We think the importance of implementing a workflow with a single target outweighs the disadvantages.

file names

Well chosen file names make a project easier to understand. The benefit is experienced both by a user navigating the file system and a user reading the makefile.

The best choice of names is often not apparent until the end of development, so refactoring is necessary. Using automatic variables in recipes makes renaming files easier. Furthermore variables can be defined for files which appear in multiple target declarations. As previously noted, we prefer file names to specified in the makefile and passed as arguments to executables invoked by the makefile.

File suffixes should be used to declare the format of the data in a file. Consistent use of file suffixes make it possible to define rules. We use a period to separate a suffix from the root.

The most obvious convention for file names is they should describe what is in the file. However, in a workflow with a long chain of dependencies, this naming convention can result in long file names. An alternative convention is for files to be named after the executable that produced them.

We prefer file names which match this regular expression: [a-zA-Z0-9_.-]+.

Spaces are discouraged because makefile programming is shell programming. We use underscores where spaces would occur in natural language.

We use hyphens where hyphens would occur in natural language.

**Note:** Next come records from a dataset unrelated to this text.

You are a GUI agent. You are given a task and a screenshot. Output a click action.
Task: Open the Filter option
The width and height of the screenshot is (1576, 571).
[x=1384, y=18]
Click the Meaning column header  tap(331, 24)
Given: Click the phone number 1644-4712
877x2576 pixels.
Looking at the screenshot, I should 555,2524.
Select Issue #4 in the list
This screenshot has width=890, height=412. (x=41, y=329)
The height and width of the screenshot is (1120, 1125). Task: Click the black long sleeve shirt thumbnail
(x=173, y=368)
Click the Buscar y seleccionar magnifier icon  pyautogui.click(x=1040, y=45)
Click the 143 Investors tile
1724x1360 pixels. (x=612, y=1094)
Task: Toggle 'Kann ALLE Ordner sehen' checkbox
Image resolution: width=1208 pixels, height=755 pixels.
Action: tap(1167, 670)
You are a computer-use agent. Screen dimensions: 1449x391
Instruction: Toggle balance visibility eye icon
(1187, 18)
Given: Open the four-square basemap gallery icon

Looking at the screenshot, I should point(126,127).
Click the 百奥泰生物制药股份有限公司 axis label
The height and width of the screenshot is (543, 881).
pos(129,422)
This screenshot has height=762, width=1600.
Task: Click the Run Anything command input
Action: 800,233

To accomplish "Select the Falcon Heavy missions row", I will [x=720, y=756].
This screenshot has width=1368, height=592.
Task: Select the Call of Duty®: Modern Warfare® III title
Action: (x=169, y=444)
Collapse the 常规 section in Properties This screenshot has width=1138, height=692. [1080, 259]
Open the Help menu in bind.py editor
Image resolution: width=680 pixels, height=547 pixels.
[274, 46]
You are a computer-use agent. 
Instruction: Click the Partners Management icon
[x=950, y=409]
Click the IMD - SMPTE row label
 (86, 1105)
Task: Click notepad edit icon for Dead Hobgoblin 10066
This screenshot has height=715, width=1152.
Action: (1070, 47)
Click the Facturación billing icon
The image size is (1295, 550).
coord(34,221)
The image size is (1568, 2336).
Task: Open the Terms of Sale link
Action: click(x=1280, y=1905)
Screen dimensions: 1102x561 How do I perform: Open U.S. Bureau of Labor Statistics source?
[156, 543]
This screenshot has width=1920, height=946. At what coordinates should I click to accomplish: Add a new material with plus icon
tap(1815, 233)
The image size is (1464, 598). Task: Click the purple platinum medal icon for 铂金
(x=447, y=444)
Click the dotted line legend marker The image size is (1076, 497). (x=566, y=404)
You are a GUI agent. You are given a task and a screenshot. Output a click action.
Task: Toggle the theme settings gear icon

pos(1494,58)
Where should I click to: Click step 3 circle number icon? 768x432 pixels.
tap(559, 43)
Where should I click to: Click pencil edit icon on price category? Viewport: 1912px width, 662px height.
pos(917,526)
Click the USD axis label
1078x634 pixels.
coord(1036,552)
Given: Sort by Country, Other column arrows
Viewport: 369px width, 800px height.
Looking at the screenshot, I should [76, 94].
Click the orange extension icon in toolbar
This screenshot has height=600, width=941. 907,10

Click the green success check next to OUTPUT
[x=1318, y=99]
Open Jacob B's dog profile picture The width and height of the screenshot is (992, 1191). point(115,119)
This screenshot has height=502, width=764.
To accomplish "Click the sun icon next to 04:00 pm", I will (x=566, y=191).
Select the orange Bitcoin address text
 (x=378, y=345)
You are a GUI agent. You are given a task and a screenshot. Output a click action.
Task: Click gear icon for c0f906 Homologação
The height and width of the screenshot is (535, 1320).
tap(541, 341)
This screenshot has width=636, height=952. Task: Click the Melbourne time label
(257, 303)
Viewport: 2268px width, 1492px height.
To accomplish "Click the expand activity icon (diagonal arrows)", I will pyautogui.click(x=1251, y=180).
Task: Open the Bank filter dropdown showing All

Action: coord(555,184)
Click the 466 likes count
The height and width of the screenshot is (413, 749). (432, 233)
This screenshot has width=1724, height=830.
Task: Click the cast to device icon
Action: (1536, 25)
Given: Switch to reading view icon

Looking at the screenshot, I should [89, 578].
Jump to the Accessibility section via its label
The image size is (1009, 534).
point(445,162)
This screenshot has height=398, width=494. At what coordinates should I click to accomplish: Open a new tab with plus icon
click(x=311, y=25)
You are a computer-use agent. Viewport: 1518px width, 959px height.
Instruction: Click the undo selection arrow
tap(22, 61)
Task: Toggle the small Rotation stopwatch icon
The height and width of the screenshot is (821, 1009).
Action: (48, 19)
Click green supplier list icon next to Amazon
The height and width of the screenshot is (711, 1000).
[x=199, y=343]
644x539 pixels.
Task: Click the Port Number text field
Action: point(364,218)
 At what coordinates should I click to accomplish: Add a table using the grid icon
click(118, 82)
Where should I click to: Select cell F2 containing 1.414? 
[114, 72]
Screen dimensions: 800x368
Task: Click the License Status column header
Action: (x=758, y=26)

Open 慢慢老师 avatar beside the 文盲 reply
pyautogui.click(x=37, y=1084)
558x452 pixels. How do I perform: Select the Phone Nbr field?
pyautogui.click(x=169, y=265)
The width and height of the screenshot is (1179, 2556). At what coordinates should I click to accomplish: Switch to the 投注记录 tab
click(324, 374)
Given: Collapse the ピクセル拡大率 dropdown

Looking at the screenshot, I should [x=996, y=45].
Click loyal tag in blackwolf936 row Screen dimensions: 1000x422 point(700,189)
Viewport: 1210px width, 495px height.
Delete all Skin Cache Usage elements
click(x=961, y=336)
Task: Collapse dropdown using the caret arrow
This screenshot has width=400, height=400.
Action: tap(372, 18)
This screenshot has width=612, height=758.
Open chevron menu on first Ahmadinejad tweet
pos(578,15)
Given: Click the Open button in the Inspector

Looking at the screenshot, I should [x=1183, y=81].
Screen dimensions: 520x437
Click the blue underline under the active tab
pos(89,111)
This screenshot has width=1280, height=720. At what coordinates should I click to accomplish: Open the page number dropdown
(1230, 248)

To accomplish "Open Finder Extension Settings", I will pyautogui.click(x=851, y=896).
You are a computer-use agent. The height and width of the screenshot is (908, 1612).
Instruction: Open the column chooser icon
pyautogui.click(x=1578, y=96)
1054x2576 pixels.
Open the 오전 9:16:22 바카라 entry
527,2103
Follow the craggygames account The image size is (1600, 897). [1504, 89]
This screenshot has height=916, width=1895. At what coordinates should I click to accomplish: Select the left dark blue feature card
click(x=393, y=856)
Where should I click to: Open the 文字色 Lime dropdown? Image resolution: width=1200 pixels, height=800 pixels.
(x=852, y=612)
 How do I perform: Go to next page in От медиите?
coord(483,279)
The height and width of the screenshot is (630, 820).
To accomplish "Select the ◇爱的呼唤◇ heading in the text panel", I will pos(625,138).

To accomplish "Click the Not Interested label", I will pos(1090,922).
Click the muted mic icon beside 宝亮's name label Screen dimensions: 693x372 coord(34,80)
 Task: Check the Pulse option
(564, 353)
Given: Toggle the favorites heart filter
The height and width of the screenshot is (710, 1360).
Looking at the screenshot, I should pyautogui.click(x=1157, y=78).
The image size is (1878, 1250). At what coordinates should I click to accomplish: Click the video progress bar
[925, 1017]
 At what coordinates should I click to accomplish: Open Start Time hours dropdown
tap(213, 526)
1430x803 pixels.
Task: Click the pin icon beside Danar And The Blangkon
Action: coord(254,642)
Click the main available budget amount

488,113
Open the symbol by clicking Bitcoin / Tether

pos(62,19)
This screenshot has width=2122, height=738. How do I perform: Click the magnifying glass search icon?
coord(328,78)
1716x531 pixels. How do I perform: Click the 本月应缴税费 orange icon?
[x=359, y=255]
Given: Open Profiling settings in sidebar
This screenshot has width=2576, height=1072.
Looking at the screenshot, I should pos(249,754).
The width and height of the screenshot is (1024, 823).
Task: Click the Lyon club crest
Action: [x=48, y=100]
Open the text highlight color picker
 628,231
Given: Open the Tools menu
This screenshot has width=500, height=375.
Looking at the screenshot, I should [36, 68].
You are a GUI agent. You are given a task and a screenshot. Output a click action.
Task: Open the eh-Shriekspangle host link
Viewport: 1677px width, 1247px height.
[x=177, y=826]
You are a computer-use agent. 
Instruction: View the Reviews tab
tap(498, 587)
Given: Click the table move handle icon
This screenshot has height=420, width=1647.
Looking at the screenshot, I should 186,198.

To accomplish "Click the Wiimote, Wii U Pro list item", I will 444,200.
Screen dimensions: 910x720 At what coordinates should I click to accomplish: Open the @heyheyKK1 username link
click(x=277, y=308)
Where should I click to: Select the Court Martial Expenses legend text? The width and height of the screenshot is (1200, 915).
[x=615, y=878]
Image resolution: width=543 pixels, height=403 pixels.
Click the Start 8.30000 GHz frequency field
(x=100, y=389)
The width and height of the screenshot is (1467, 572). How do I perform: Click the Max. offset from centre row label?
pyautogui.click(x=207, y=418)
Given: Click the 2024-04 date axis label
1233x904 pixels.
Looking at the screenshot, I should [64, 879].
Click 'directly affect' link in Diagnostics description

We use periods when we intend to parse the name in a pattern rule. Unfortunately it is sometimes also desirable to insert periods into file namessay to encode version numbers or floating point numbers.

file formats

Debugging is easiest if each file has a well-defined format, and each tool fails with an informative error message if any of its input was not in the expected format. This approach makes it easy to find the component which is at fault.

suffix description test
utf-8 $ iconv -f utf-8 -t utf-8
csv RFC 4180
json Often one JSON object per line.
Note that whitespace that
does not occur inside strings is optional.
$ python -mjson.tool
tab We use this suffix for
tab-delimited data with no header.
We prefer a header for the documentation
it provides, but headers are inconvenient
when sorting or joining files.
tsv A header should always be
present. Tab and EOL delimited
with no method of escaping or
quoting those characters. Every
row must have the same number of
fields.

the IANA specification
xml $ xmllint FILE
_ _______________________________________ ___________________________________

A way to test whether all the rows in a tab-delimited file have the same number of fields:

$ if [ 1 -ne $(awk 'BEGIN{FS="\t"} {print NF}' FILE | sort -u | wc -l) ]
  then false
  fi

TODO: trimming whitespace in a tsv

non-local prerequisites and targets

make can be used to generate artifacts which are not local files, but this is not ideal. Consider defining a target to create a database table and insert data into it. Because there is no last modified timestamp associated with the database table that make is aware of, it does not know to update the database table when the prerequisites are newer. Furthermore, if the database table were a prerequisite of other targets, make would not know to update the targets when the database table is newer.

LARGE PROJECTS

multiple makefiles in a directory | partitioned make | shared make | recursive make | inclusive make

multiple makefiles in a directory

One way to deal with the variable name and target name collision problem is to have multiple makefiles in the directory, and to make the user choose a makefile with the -f flag each time make is invoked. This makes make unpleasant to use, however.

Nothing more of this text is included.